------ DATASET CONTENT

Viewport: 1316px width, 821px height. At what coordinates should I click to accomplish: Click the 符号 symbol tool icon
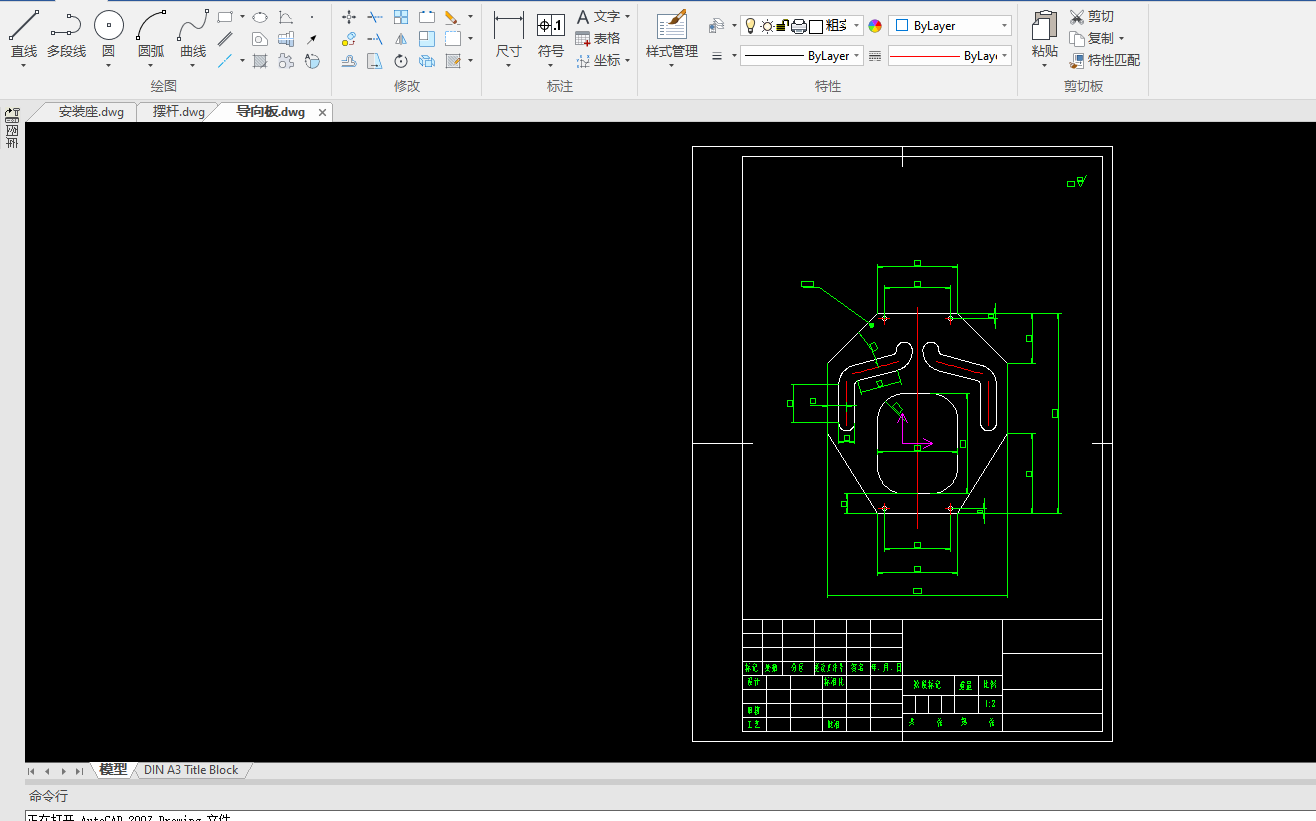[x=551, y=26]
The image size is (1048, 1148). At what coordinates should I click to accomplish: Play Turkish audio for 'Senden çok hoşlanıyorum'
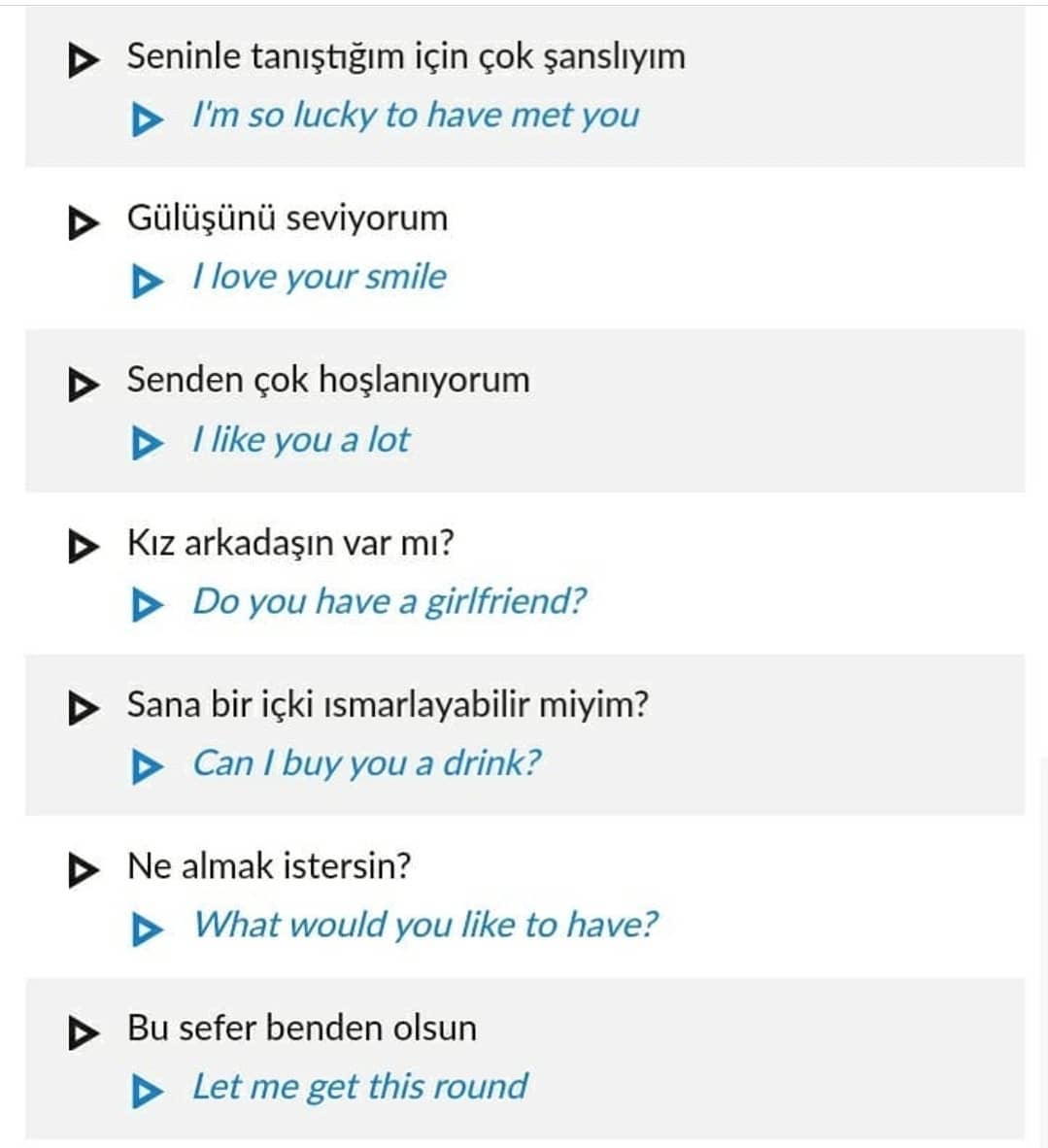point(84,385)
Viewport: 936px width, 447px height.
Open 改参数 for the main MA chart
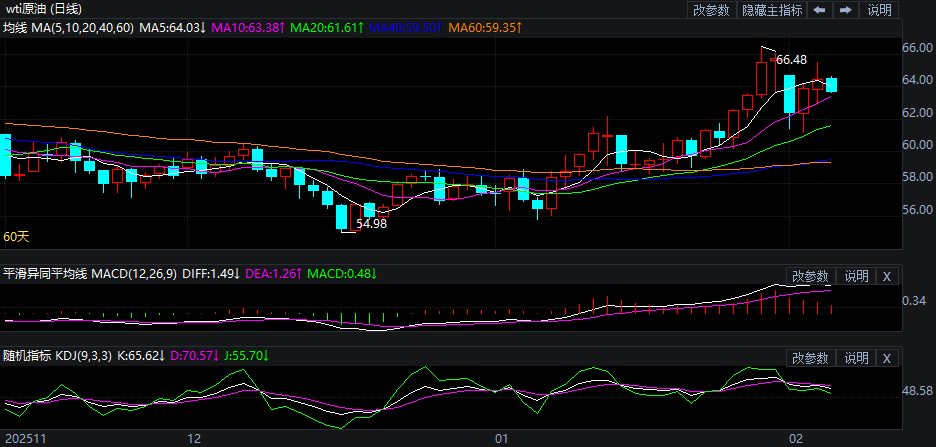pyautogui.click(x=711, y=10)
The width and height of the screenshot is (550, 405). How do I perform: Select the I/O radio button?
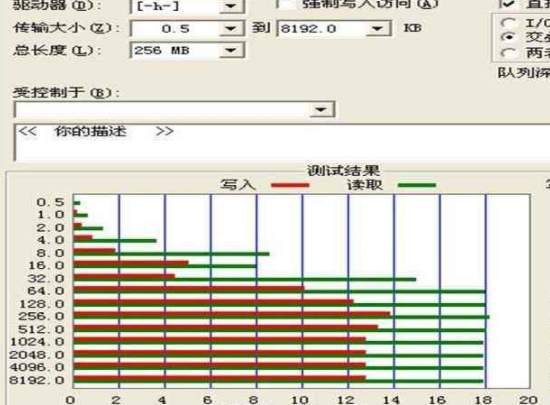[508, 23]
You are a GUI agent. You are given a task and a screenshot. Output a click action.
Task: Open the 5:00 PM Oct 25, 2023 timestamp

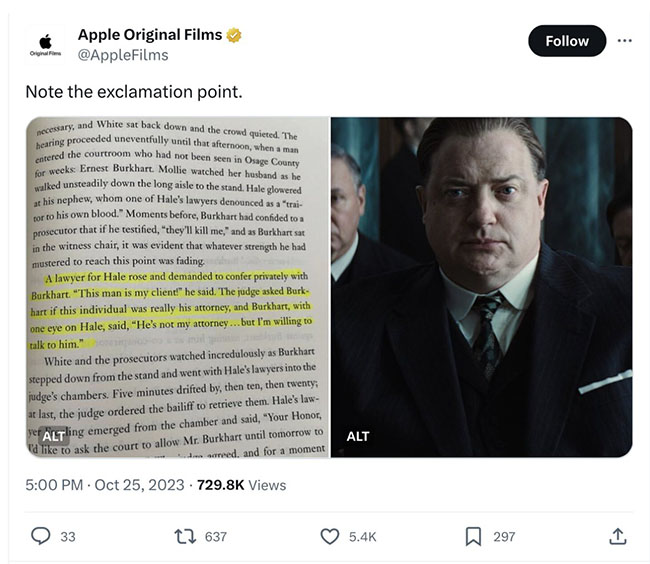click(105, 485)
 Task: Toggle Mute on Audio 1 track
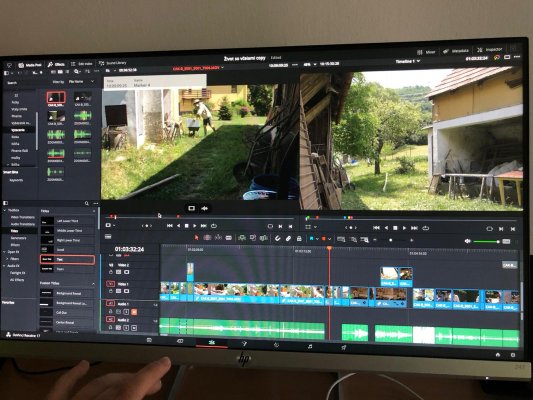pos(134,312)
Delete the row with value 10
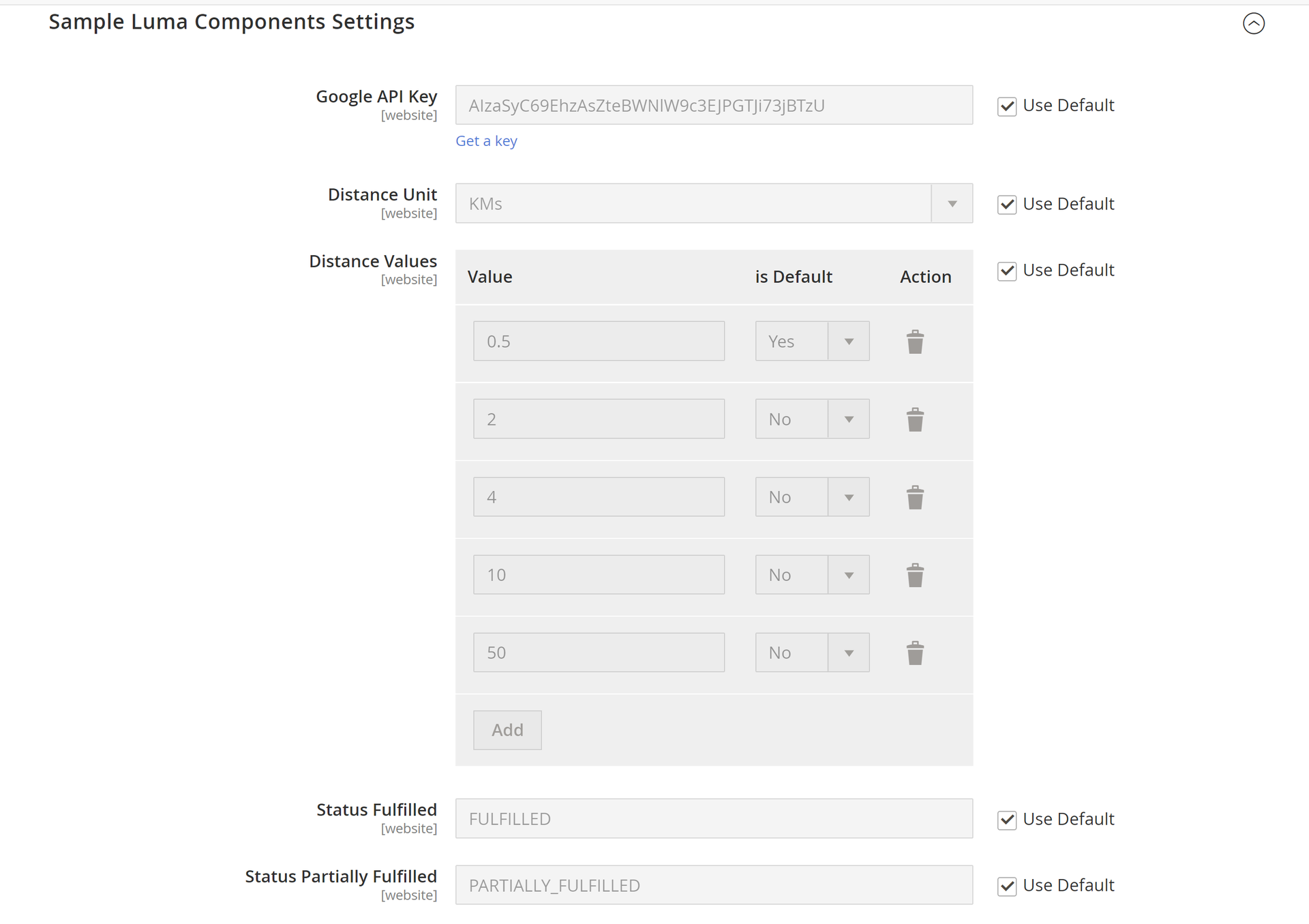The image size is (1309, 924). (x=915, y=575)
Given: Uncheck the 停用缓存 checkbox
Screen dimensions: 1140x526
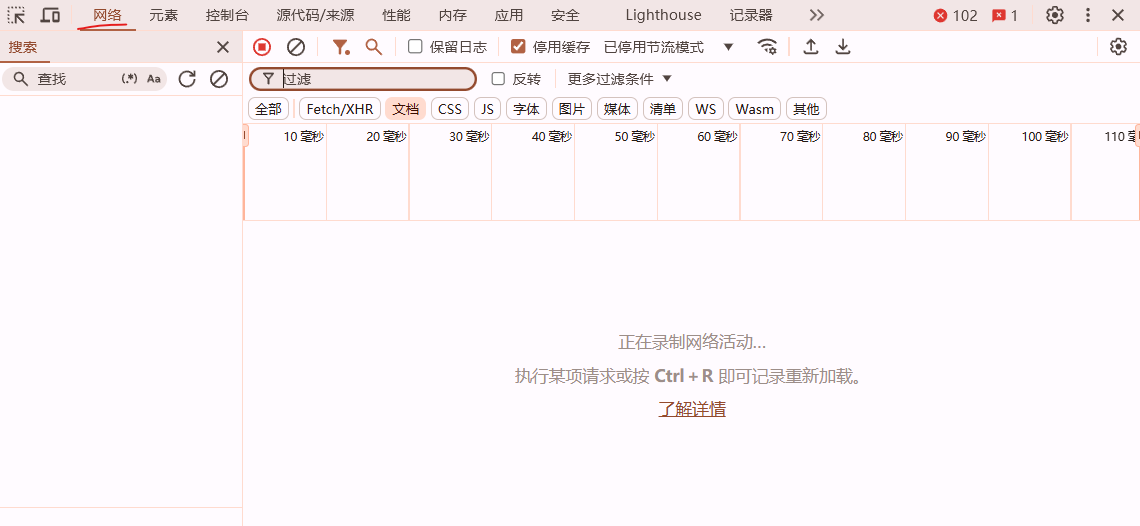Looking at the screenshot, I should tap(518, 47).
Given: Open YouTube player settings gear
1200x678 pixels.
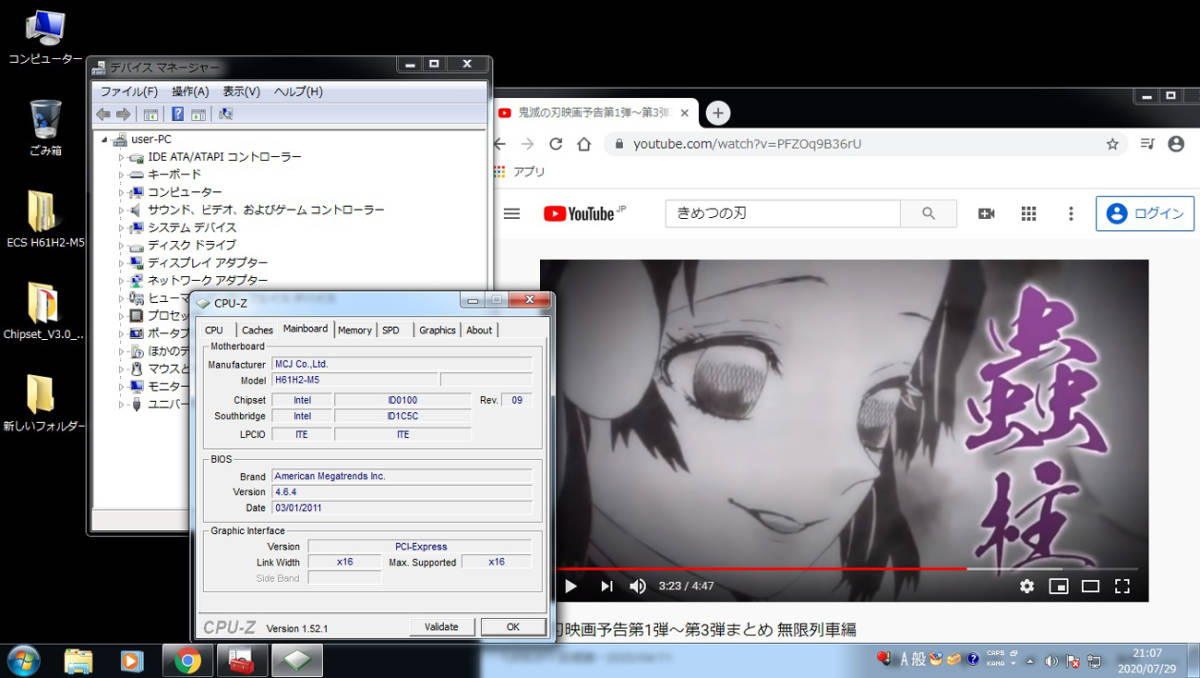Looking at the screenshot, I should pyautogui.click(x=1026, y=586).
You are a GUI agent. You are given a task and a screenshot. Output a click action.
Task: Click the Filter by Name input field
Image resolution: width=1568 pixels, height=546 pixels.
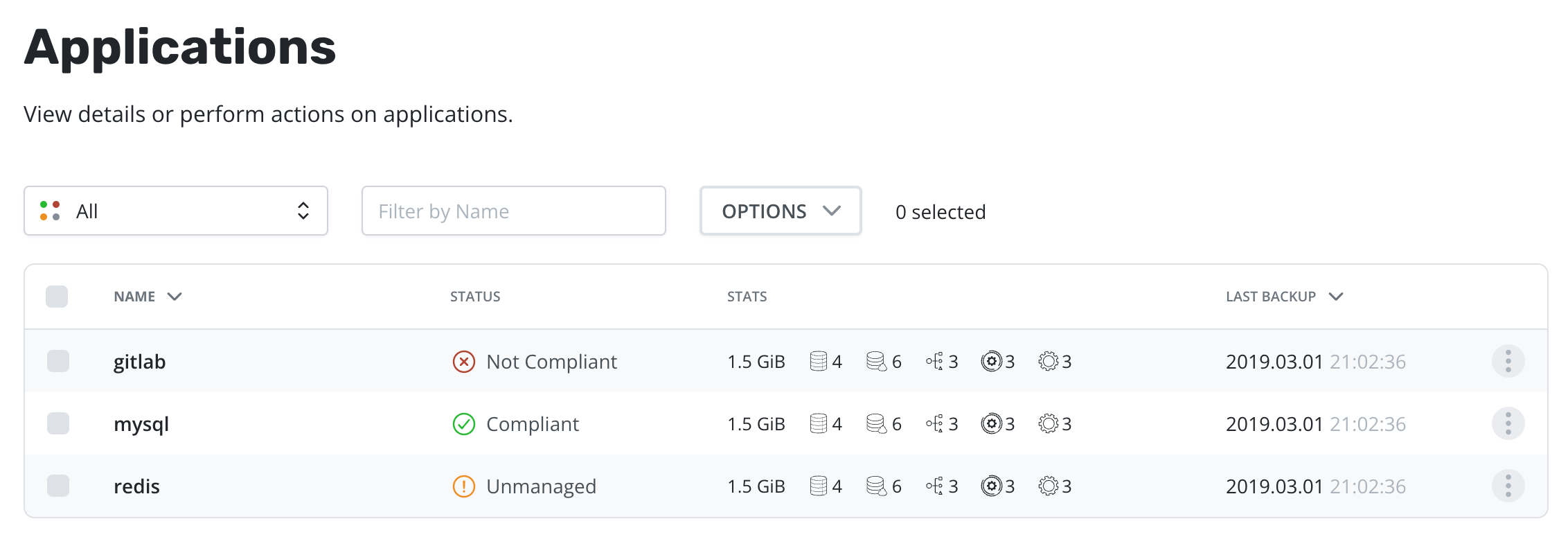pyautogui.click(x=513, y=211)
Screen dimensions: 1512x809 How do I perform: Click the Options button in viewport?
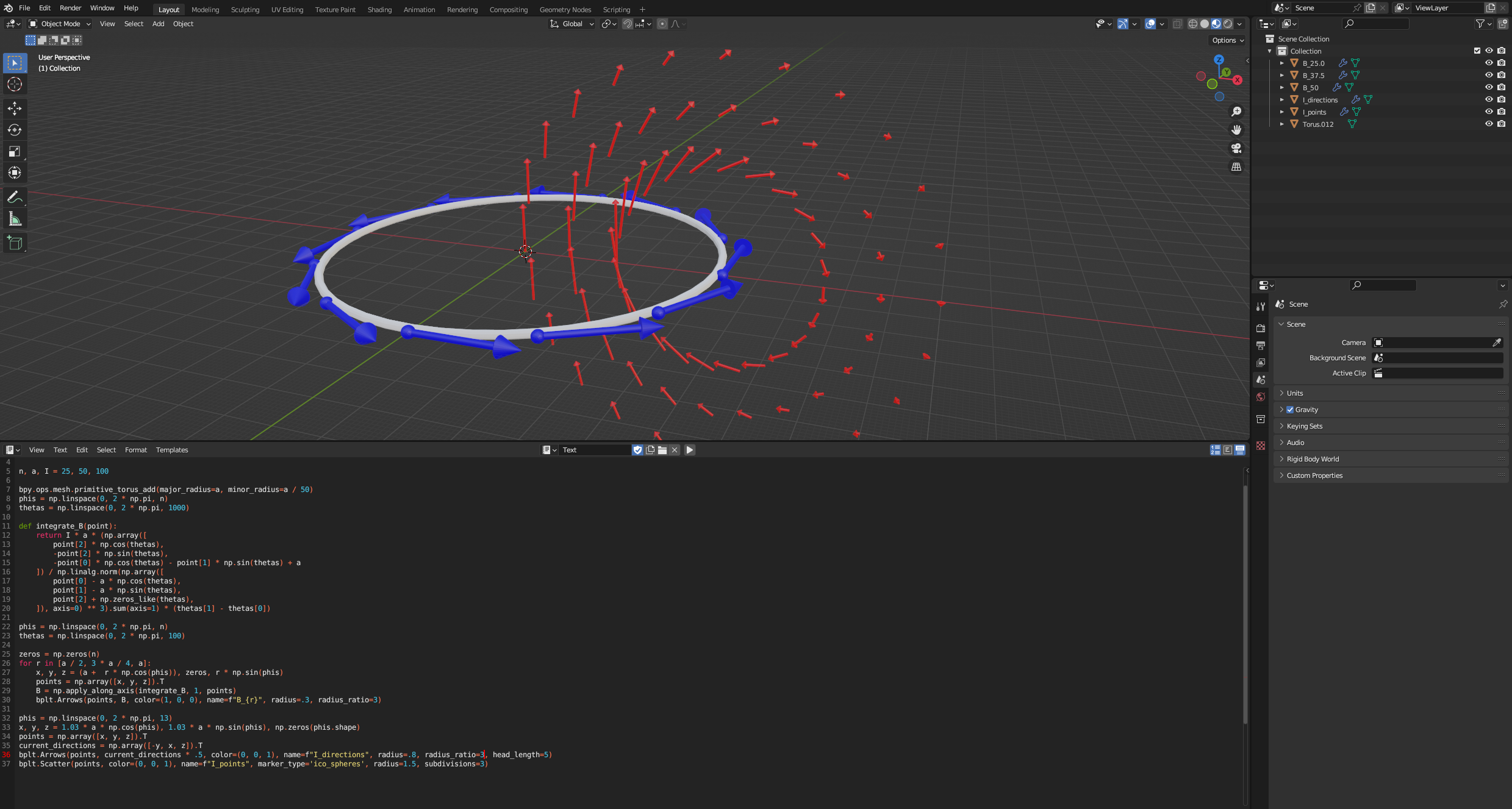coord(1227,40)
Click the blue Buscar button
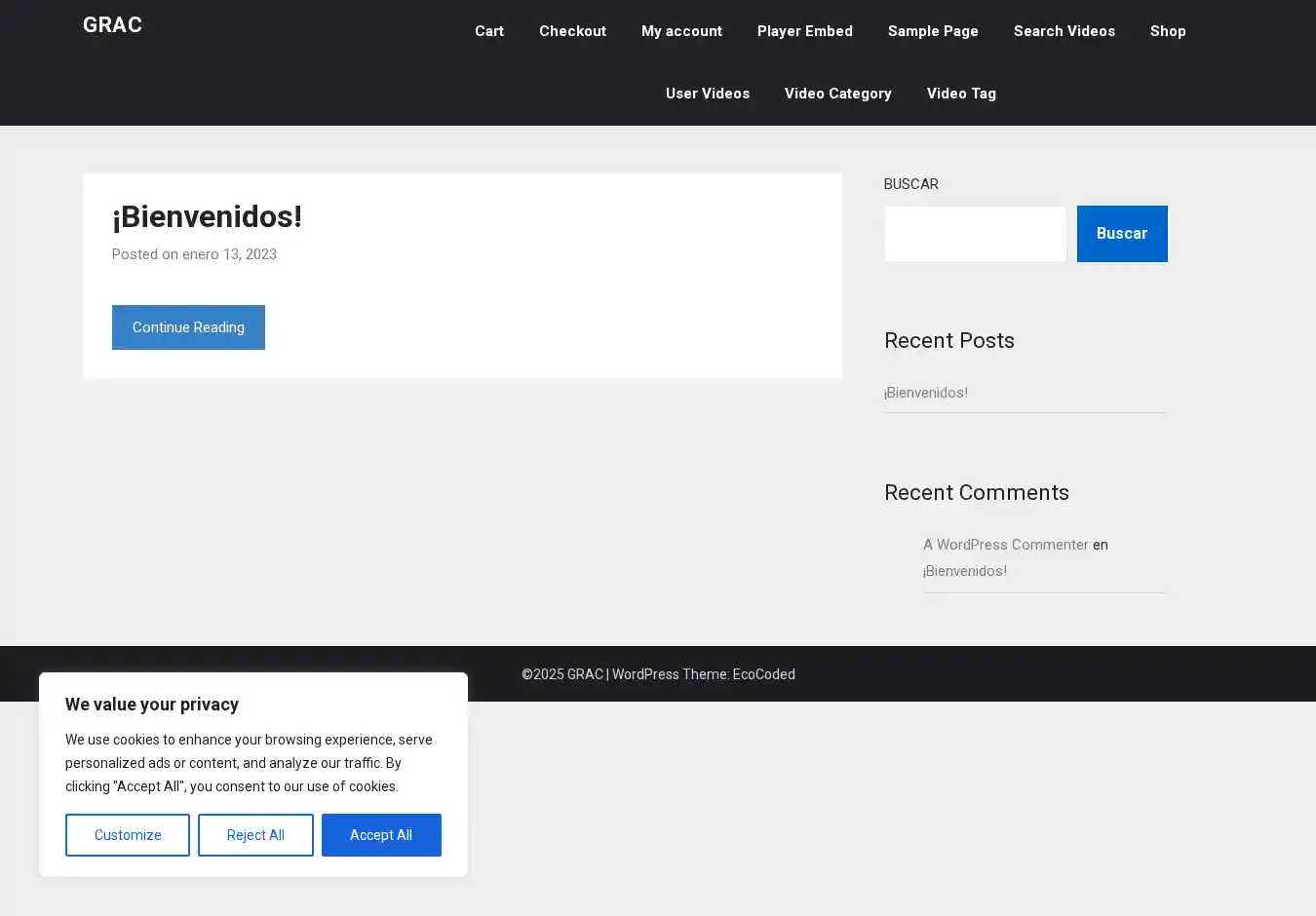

------------

**GOAL**
Reproduce the entries from the line containing "Given: Uncheck the 停用缓存 checkbox" through the end of the entries, substituting "Display size" for every occurrence of "Screen dimensions" and keeping everything else unchanged. Omit the pictures from your answer.

**OUTPUT BELOW**
Given: Uncheck the 停用缓存 checkbox
Display size: 1140x526
Looking at the screenshot, I should tap(518, 47).
Given: Open YouTube player settings gear
1200x678 pixels.
Looking at the screenshot, I should pyautogui.click(x=1026, y=586).
You are a GUI agent. You are given a task and a screenshot. Output a click action.
Task: Click the Filter by Name input field
Image resolution: width=1568 pixels, height=546 pixels.
pyautogui.click(x=513, y=211)
Display size: 1512x809 How do I perform: Click the Options button in viewport?
coord(1227,40)
Click the blue Buscar button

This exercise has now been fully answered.